In Sardegna i fenicotteri sono visibili solo a chi vive vicino gli stagni costieri dell’isola. Santa Gilla, Molentargius, per esempio, sono alcuni tra i posti più noti in cui si assiste allo spettacolo dei trampolieri rosa, esili e fiammanti. Si apre con la loro grazia, mantenendone il ritmo danzante, il libro di Elettra Deiana, Il tempo del secolo (edito da Bordeaux, pp. 288, euro 18, prefazione di Letizia Paolozzi), un memoir, istantanea pulsante e novecentesca. Dalle immagini della terra d’infanzia, mai vissuta a causa di un trasferimento famigliare a Roma dopo i bombardamenti su Cagliari del ’43, veniamo traghettati verso ulteriori moltitudini. Nel ricordo amoroso e mobile che avvince Deiana durante il cinquantenario del ‘68, prende avvio la decisione di scrittura del libro e il relativo processo di riavvolgimento mnemonico, lasco come le mareggiate che portano alla riva inaspettati reperti, e tuttavia preciso come la documentazione e la ricerca per affrontare il proposito di un volume così composto. C’è soprattutto la parabola di una memoria incarnata di donna che ha fatto della propria forza e intelligenza politica punti inaggirabili di attraversamento storico di questo Paese.
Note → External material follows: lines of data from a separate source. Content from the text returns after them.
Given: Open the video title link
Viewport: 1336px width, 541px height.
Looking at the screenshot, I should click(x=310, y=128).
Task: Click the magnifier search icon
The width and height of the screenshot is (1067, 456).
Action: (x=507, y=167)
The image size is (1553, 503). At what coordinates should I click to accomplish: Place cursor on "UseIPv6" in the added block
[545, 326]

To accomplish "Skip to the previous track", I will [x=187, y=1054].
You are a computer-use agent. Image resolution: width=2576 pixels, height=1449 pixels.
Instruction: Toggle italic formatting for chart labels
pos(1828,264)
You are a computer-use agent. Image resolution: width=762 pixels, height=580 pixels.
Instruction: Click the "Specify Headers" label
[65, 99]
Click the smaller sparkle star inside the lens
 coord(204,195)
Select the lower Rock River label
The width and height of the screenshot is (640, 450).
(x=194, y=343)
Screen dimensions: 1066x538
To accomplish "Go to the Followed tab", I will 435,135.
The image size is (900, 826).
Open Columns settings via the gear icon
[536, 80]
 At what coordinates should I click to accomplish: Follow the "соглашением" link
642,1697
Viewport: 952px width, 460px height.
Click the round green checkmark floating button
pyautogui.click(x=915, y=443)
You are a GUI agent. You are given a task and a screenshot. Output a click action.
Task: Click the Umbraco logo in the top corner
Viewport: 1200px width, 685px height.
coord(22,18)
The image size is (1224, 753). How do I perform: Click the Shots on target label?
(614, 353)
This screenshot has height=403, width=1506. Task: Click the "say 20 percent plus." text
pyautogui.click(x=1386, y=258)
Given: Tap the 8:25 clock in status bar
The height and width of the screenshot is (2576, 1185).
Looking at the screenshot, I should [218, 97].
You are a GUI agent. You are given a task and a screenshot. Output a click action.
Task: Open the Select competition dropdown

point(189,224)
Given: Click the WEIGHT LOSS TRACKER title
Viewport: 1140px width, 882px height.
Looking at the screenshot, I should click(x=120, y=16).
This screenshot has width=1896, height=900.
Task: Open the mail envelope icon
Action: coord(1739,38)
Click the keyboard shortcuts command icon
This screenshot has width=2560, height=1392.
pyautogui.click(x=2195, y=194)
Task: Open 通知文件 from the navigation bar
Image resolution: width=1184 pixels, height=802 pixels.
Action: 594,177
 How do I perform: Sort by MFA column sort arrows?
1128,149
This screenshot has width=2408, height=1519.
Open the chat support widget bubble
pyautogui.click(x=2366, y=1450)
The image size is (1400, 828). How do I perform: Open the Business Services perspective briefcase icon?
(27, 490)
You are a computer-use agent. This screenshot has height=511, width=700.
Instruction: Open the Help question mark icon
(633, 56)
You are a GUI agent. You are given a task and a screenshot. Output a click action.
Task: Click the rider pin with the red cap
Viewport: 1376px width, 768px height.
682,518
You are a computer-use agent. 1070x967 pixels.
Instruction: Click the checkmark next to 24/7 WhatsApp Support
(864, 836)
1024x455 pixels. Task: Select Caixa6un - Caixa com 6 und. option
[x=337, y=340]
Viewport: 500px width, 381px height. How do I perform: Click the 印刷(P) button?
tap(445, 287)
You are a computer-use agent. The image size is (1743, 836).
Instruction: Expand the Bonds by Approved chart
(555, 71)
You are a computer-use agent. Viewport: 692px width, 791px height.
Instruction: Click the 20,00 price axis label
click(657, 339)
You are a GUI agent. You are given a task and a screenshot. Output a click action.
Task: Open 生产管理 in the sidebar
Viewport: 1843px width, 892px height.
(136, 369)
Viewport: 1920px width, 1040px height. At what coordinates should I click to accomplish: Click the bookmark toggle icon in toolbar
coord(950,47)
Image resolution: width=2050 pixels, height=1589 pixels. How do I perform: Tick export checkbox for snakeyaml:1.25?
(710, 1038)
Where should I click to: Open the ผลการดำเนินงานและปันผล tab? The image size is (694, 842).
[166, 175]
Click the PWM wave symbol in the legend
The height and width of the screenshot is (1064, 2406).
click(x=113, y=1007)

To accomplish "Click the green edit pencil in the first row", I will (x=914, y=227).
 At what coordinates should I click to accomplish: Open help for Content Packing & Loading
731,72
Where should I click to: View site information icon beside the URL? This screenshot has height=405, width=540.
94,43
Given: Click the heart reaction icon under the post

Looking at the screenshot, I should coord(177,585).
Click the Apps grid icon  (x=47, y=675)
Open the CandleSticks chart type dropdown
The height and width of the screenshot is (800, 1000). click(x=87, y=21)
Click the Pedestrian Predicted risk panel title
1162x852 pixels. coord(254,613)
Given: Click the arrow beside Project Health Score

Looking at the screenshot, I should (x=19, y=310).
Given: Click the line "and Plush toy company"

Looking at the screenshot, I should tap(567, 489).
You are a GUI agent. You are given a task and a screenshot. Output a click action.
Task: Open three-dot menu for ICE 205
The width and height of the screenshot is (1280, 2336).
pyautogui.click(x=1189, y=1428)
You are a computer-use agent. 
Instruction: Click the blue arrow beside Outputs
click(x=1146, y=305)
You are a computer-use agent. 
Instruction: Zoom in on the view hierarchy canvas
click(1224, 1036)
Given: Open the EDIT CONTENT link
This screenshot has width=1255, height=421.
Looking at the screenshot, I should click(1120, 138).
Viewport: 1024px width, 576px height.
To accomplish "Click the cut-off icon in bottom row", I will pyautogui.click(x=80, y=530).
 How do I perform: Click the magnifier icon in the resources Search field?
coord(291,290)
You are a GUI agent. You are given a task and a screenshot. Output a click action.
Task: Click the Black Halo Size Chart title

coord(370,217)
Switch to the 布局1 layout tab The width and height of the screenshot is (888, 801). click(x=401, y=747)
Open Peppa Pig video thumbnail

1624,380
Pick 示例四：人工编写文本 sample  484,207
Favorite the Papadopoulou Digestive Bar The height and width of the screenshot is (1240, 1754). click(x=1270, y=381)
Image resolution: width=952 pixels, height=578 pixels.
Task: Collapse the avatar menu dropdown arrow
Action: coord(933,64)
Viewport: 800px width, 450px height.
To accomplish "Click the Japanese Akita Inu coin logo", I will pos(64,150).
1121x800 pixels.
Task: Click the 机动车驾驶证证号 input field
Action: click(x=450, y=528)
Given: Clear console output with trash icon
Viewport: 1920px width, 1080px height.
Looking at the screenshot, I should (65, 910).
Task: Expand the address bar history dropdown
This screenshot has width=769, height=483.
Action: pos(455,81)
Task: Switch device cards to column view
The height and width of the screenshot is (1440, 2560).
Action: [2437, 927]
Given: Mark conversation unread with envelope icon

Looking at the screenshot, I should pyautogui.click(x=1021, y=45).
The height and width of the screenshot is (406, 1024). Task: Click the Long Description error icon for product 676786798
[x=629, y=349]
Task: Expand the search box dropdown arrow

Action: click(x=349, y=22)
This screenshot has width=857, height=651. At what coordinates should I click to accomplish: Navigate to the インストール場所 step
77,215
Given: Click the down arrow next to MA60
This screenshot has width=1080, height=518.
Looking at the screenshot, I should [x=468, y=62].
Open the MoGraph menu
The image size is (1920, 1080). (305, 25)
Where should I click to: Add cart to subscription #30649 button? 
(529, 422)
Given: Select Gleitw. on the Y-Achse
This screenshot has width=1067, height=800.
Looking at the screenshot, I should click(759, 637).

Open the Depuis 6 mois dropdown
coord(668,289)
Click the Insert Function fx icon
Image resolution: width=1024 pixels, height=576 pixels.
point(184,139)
DALLA SARDEGNA a Roma, da Milano al mondo, ha percorso gli anni più decisivi della sinistra italiana e delle sue battaglie come delle sue sconfitte, e lo ha fatto da una «militanza femminista» come recita anche il sottotitolo; è una «dichiarazione d’amore» verso la politica delle donne – come bene segnala Paolozzi nella prefazione – e verso l’esperienza della libertà femminile, scoperta, guadagnata e da lì in avanti non negoziabile. Ecco perché Il tempo del secolo va letto come soglia capace di interagire con le tante soggettività incontrate e nominate, cucito al ritmo delle cose piccole degli occhi di Elettra che mostra lo stupore, la passione e l’esattezza capaci di connettersi alla dismisura di un orizzonte fulgido e umbratile nelle pieghe di un secolo; sempre tra il vissuto e la Storia, tortuosità da interpellare per fissarne i luoghi della scena pubblica e politica non emendabili; ne appaiono molti nelle pagine di Elettra Deiana, dal Sessantotto al «nuovo modo di essere» del mondo, dal Pci alla sua trasformazione, dagli anni Ottanta a Tangentopoli e ancora la mattanza di Genova e molto altro dei teatri internazionali in mutazione. L’agio con cui vengono mostrate luci e tragedie in decenni di lotte, protagonismi, erosioni sono quelle che, in particolare dalla fine degli anni Sessanta – con carature più o meno decisive -, hanno costellato una stagione eccezionale e non archiviabile.

UNO DEI CAPITOLI più intensi è dedicato ai corpi, disamina raffinata che porta Elettra Deiana a soffermarsi su quelli della politica seconda ma più in generale sul concetto stesso di corpo, sia esso il proprio, sia l’aspetto biopolitico o riferibile alla fragilità e alla cura – altro tema su cui si è spesa molto (insieme al Gruppo del mercoledì). In questa tassonomia, critica e trasversale che di nuovo taglia l’accadere attraverso una domanda di spazio – ovvero il corpo e i corpi – c’è forse una delle pratiche più preziose per continuare a parlare del presente e della realtà, nella gratitudine di riconoscersi compagne di una strada più lunga. Imparando dalla grazia dei fenicotteri e dal loro danzare, pazienti, sullo spirito del tempo.